Clarification of Origin
Doug Samuels asks: "What do you think about putting the country of origin in parentheses after your wine recommendations? We're very interested in knowing from which country a wine comes."
Damn fine idea. It will educate people about appellations as well. Thanks for the suggestion.
Cuckoo for Kosher
Carly from Atlanta mentions: "I read your article online from 3/20/02 regarding Kosher Wines. I see your recommendations, but you don't cite any local places where these wines can be purchased. Please advise."
How cool is it that people read my columns two years after I write them? Many thanks for the ego boost. The wines I review are all available in the markets where Corkscrew runs, but specific retailers are not my forte. You can, however, order them directly from the distributor through any friendly wine shop.
Sucking at South African
Robby critiques: "I respect your writing, and your viewpoints obviously reflect a great deal of experience, but whenever I see you write about South African wines, as a South African, I'm struck by how opinionated and sometimes a little ignorant you are on the subject. I wish you'd take a tour of the Western Cape region around Paarl and Stellenbosch, and learn a bit about what's offered."
Since the better wines from South Africa aren't yet widely available, I'd love to be better educated. But do you have a couch I could sleep on over there?
Ramon Delfin from Atlanta asks: "I read your article about cask wines. I have been looking for the 'premium' wines but so far no luck. Can you tell me where these can be found? I can only find Franzia, but I would prefer trying out the better wineries."
Look at wine retailers, but not grocery stores. Since the cask craze is just beginning to emerge, grocery store chains are slow to react. Look for the better wine-in-a-box from Australia and California. They are worth the search effort.
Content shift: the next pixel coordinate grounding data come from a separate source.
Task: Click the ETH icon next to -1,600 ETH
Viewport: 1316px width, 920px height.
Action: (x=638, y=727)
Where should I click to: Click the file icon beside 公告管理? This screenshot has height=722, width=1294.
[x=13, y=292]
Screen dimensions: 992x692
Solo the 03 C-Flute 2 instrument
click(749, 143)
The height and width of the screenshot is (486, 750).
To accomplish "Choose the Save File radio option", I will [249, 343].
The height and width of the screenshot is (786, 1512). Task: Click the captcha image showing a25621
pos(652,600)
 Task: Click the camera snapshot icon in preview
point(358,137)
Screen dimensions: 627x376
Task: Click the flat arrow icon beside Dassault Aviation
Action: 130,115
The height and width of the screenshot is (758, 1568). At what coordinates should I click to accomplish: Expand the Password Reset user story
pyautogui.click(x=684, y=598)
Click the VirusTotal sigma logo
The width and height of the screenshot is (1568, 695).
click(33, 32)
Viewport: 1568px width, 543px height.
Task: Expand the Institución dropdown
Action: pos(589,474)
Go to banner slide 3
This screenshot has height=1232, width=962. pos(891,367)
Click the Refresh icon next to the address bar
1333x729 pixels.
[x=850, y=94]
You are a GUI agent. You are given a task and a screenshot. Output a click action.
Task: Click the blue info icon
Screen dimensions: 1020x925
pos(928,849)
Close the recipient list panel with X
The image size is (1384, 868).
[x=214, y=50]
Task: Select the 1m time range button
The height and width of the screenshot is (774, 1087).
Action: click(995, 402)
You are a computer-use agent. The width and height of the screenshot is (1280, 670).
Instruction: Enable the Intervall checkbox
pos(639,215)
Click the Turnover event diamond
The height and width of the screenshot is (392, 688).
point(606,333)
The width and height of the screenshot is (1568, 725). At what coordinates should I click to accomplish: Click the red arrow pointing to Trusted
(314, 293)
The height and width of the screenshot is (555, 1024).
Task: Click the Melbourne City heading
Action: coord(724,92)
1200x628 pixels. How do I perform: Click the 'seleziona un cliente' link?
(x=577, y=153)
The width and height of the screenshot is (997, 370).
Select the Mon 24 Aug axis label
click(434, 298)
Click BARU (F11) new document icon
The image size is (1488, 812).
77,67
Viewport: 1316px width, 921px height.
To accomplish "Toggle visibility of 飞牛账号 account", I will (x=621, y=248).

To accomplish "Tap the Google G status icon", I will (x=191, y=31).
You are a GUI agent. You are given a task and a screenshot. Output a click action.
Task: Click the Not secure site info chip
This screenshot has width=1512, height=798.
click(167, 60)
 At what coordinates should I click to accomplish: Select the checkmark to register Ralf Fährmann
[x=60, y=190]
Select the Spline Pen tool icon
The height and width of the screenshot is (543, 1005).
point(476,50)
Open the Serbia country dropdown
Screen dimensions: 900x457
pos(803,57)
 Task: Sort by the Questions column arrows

Mary Eberle opines: "Never trust anyone over 30, my generation of now old fogies used to say, and never expect them to understand any descriptions of wine, particularly using the term 'chocolate,' unless comfortably couched in terms of how dry or sweet... Can you help us sort out the new code words that would clue us in to the sweetness of a wine, or would you, in your descriptions, give us a sweet/dry ratio rating? We so enjoy your column!"
As a trustworthy over-thirty-something (but not by much) who receives lots of correspondence, I have answered your call to arm readers with the knowledge of sweetness. I appreciate the suggestion. [email protected]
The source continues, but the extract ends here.